▶ Problem statement
Would you please transcribe the records below from the line with "网站地图 (121, 2508)" through their final line, exactly and with no other lines?

[Items listed in a dataset]
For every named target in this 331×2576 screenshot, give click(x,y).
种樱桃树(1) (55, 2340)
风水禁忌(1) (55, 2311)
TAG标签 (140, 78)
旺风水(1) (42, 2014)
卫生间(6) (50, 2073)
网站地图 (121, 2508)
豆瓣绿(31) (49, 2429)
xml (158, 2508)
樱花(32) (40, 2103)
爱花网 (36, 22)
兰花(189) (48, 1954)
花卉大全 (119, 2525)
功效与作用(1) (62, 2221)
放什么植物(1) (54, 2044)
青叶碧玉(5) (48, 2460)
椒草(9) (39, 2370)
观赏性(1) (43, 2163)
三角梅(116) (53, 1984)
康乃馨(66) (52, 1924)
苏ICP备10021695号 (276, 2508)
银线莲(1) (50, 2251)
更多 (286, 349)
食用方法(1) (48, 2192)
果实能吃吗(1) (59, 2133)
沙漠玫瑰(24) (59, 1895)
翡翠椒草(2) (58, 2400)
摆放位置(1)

▶ Answer space
网站地图 (121, 2508)
豆瓣绿(31) (49, 2429)
xml (158, 2508)
樱花(32) (40, 2103)
爱花网 (36, 22)
兰花(189) (48, 1954)
花卉大全 (119, 2525)
功效与作用(1) (62, 2221)
放什么植物(1) (54, 2044)
青叶碧玉(5) (48, 2460)
椒草(9) (39, 2370)
观赏性(1) (43, 2163)
三角梅(116) (53, 1984)
康乃馨(66) (52, 1924)
苏ICP备10021695号 (276, 2508)
银线莲(1) (50, 2251)
更多 (286, 349)
食用方法(1) (48, 2192)
果实能吃吗(1) (59, 2133)
沙漠玫瑰(24) (59, 1895)
翡翠椒草(2) (58, 2400)
摆放位置(1)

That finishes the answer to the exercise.